*** WORKING DATA ***

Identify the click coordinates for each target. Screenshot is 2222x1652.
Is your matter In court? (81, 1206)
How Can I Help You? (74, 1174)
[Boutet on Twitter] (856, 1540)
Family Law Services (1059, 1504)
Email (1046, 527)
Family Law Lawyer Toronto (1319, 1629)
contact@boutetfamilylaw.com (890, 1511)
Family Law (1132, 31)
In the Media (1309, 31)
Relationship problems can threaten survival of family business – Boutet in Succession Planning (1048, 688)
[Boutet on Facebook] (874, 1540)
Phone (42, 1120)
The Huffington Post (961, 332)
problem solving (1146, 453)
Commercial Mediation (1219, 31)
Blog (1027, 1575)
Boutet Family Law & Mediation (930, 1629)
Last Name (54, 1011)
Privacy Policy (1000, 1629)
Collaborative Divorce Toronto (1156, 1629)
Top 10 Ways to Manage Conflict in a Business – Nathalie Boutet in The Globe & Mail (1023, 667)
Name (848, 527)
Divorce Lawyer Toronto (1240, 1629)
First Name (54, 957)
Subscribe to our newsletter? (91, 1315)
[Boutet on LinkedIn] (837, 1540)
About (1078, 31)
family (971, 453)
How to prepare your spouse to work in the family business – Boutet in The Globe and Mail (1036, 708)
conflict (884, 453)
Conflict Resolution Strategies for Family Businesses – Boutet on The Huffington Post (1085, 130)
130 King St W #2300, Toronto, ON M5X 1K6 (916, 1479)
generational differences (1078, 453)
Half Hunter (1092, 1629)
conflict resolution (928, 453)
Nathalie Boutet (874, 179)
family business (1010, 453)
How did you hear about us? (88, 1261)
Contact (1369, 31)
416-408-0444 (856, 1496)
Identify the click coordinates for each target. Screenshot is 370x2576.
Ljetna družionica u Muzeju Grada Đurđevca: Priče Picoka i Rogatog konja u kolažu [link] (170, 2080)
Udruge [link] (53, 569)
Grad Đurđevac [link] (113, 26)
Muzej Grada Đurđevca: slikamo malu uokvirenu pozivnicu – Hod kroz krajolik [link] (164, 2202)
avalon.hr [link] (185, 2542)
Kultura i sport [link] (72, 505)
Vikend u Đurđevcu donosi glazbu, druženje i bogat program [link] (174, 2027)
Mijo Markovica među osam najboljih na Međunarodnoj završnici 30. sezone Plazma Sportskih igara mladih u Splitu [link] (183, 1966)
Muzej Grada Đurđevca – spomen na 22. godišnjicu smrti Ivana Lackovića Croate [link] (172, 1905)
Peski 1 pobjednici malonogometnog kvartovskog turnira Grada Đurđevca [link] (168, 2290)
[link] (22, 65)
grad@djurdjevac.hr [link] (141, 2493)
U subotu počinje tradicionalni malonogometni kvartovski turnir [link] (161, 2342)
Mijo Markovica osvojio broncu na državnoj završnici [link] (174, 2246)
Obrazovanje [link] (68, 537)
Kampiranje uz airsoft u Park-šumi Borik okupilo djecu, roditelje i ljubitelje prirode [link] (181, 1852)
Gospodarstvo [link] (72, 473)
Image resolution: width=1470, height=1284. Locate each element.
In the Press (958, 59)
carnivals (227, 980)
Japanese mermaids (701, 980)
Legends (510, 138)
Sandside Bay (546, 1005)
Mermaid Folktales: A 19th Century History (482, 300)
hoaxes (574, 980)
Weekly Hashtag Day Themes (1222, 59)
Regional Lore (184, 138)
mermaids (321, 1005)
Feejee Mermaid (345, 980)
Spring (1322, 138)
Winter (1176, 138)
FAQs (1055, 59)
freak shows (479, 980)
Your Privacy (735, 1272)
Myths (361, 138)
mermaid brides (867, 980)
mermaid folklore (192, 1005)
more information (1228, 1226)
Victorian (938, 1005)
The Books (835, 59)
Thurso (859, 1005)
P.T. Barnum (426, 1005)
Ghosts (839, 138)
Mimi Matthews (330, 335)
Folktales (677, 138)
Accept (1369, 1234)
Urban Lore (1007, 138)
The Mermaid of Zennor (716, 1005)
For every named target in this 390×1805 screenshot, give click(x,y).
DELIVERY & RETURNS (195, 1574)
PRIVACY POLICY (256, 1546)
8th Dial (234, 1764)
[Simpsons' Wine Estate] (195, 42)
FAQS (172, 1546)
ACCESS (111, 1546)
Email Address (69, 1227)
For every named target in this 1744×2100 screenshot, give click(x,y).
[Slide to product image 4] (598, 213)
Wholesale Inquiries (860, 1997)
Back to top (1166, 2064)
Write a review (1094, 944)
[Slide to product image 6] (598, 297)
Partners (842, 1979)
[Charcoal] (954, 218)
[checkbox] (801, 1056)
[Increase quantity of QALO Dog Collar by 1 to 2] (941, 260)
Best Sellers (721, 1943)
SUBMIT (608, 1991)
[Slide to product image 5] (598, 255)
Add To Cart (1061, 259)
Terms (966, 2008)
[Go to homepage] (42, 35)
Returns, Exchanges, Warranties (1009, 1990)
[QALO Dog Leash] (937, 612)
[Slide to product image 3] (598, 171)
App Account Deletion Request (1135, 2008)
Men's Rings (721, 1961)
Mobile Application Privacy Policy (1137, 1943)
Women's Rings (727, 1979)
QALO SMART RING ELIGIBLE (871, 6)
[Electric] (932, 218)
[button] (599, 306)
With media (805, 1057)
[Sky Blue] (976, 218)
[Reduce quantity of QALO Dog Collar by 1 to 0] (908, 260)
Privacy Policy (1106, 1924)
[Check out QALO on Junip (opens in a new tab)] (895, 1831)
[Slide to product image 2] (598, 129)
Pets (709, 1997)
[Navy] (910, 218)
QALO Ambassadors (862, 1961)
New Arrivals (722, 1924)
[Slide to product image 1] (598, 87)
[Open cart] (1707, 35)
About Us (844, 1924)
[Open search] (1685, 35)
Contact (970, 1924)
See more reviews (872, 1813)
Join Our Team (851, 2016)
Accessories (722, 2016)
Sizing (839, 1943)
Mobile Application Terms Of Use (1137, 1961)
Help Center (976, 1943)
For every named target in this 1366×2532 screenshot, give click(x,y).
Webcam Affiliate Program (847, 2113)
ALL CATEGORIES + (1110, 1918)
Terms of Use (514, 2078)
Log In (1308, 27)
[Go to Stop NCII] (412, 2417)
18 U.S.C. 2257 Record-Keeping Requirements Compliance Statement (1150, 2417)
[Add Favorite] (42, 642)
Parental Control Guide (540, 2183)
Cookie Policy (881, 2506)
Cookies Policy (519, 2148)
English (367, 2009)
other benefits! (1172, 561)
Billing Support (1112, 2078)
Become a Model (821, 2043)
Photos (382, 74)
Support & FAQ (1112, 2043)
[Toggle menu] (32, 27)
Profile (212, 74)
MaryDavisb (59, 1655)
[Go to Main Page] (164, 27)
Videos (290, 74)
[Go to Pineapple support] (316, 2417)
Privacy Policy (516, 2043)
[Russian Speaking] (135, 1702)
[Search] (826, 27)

*** End of WORKING DATA ***

◆ **WORK TASK**: Beginning of the records through the line with "Phone (42, 1120)": return that span exactly and stop there.

◆ **COMPLETED TASK**:
Identify the click coordinates for each target. Screenshot is 2222x1652.
Is your matter In court? (81, 1206)
How Can I Help You? (74, 1174)
[Boutet on Twitter] (856, 1540)
Family Law Services (1059, 1504)
Email (1046, 527)
Family Law Lawyer Toronto (1319, 1629)
contact@boutetfamilylaw.com (890, 1511)
Family Law (1132, 31)
In the Media (1309, 31)
Relationship problems can threaten survival of family business – Boutet in Succession Planning (1048, 688)
[Boutet on Facebook] (874, 1540)
Phone (42, 1120)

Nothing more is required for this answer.